We will only know just how ingrained in us these songs are in the coming days, now that we are conscious of our bond with them; so every time we unthinkingly hum a Chilton line or remember a perfect moment soundtracked by a song, as we do daily, we will get a little jolt.

I never hear the glistening opening chords of ‘Watch The Sunrise’ without thinking back to a night necking beers with my friends Nick and Lorraine in 1998 in Elliott Smith’s local in Brooklyn; we were there because #1 Record was on the jukebox. ‘Daisy Glaze’ reminds me of thundery afternoons in Malawi with no electricity, trying to work out the chords on an acoustic guitar. And the first gig I went to with my wife: Big Star in the Red Box in August 2001. I should probably mention that one.

For me, it was always the third album; the album that never really had a name, that didn’t come out till the band was long gone, Third or Femme Fatale, which most people ended up calling Sister Lovers. That record never, ever gets old. There are oceans in it. The songs are finely constructed to make you think that they are falling apart. I don’t know if the rumours about Chilton at the time are true; if he was drinking or on heroin or shooting horse tranquillizers into his eyeball. Sometimes, it sounds like all three at once.

I just know that the songs on Sister Lovers fall apart and come back together and all but disintegrate but don’t. You get vertigo from songs like ‘Holocaust’ and ‘Nightime’ and ‘Kanga Roo’, like you are with Chilton teetering on the edge of the world. And Chilton conducted it like a maestro.

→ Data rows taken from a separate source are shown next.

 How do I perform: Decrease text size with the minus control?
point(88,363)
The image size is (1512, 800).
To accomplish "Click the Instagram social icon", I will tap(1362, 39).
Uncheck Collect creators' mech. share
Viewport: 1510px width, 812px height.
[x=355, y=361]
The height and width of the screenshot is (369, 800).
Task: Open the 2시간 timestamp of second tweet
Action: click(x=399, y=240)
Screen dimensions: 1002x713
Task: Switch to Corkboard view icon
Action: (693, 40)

As Chris Roberts wrote about the Dexys’ ‘This is What She’s Like’, Sister Lovers is the kind of music that you make when you have done perfect pop as well as it can be done and you are moving on to a purer form of expression. It’s Picasso pop.

Sister Lovers is really tough in parts. It’s harrowing, and you know you are in trouble if you’re relating too closely to about half of the songs (‘Big Black Car’ – ‘Sunny day, highway / If it rains it’s all the same / I can’t feel a thing / I can’t feel a thing… Nothing can hurt me / Nothing can touch me / Why should I care?”).

But what rarely gets mentioned in discussions of Sister Lovers is that Chilton saved for this album his most simple and pure expressions of uncomplicated love; the kind of emotions we live to feel. ‘Blue Moon’ is the one that is on repeat play in my mind. “Morning comes and sleeping’s done / Birds sing outside / If demons come while you’re under / I’ll be a blue moon in the sky / Let me be your one light / And if you’d like a true heart / Take the time to show you’re mine / And I’ll be a blue moon in the dark”.

Songs like ‘Blue Moon’, ‘I’m in Love With a Girl’, ‘The Ballad of El Goodo’ and ‘Take Care’ remind us how to live, which is as good a reason as any why Big Star are so important to us and why we are so very, very sad today. Alex Chilton is dead and that is a damn hard four words to write, but these songs are here forever.